====== RECORDS FOR THE EXERCISE
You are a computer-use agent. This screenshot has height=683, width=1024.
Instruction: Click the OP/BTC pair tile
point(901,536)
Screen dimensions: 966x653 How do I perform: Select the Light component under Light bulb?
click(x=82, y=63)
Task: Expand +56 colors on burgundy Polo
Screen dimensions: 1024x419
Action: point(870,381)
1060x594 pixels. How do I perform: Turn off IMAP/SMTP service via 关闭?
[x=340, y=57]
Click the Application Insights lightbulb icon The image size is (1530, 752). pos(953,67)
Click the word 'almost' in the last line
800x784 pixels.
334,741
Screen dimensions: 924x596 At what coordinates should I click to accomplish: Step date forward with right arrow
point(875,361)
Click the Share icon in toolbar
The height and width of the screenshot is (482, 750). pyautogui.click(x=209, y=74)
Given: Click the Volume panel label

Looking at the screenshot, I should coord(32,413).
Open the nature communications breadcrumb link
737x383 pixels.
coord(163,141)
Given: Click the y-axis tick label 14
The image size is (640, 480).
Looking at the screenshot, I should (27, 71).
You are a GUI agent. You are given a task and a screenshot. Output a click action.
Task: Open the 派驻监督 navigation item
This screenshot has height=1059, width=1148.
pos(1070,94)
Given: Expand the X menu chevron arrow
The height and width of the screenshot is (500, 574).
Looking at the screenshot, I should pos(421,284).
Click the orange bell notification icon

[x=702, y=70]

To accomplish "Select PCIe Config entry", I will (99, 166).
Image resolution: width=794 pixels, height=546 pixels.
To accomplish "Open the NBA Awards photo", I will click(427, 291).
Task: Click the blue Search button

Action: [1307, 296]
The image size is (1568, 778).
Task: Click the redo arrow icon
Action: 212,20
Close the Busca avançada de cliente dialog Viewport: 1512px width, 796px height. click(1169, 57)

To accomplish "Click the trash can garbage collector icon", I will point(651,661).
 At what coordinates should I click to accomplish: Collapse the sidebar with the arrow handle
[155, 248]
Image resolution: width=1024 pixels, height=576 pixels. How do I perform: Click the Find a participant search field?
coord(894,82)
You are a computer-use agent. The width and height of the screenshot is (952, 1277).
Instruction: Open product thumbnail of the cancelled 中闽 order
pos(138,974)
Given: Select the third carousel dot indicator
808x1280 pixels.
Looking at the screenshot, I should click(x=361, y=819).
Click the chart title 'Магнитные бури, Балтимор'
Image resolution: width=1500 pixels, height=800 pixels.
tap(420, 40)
============
Starting at the first line of the records above, please copy each line exactly until you reach the line containing "Close the Busca". Include that line and stop there.

__SOLUTION__:
You are a computer-use agent. This screenshot has height=683, width=1024.
Instruction: Click the OP/BTC pair tile
point(901,536)
Screen dimensions: 966x653 How do I perform: Select the Light component under Light bulb?
click(x=82, y=63)
Task: Expand +56 colors on burgundy Polo
Screen dimensions: 1024x419
Action: point(870,381)
1060x594 pixels. How do I perform: Turn off IMAP/SMTP service via 关闭?
[x=340, y=57]
Click the Application Insights lightbulb icon The image size is (1530, 752). pos(953,67)
Click the word 'almost' in the last line
800x784 pixels.
334,741
Screen dimensions: 924x596 At what coordinates should I click to accomplish: Step date forward with right arrow
point(875,361)
Click the Share icon in toolbar
The height and width of the screenshot is (482, 750). pyautogui.click(x=209, y=74)
Given: Click the Volume panel label

Looking at the screenshot, I should coord(32,413).
Open the nature communications breadcrumb link
737x383 pixels.
coord(163,141)
Given: Click the y-axis tick label 14
The image size is (640, 480).
Looking at the screenshot, I should (27, 71).
You are a GUI agent. You are given a task and a screenshot. Output a click action.
Task: Open the 派驻监督 navigation item
This screenshot has height=1059, width=1148.
pos(1070,94)
Given: Expand the X menu chevron arrow
The height and width of the screenshot is (500, 574).
Looking at the screenshot, I should pos(421,284).
Click the orange bell notification icon

[x=702, y=70]

To accomplish "Select PCIe Config entry", I will (99, 166).
Image resolution: width=794 pixels, height=546 pixels.
To accomplish "Open the NBA Awards photo", I will click(427, 291).
Task: Click the blue Search button

Action: [1307, 296]
The image size is (1568, 778).
Task: Click the redo arrow icon
Action: 212,20
Close the Busca avançada de cliente dialog Viewport: 1512px width, 796px height. click(1169, 57)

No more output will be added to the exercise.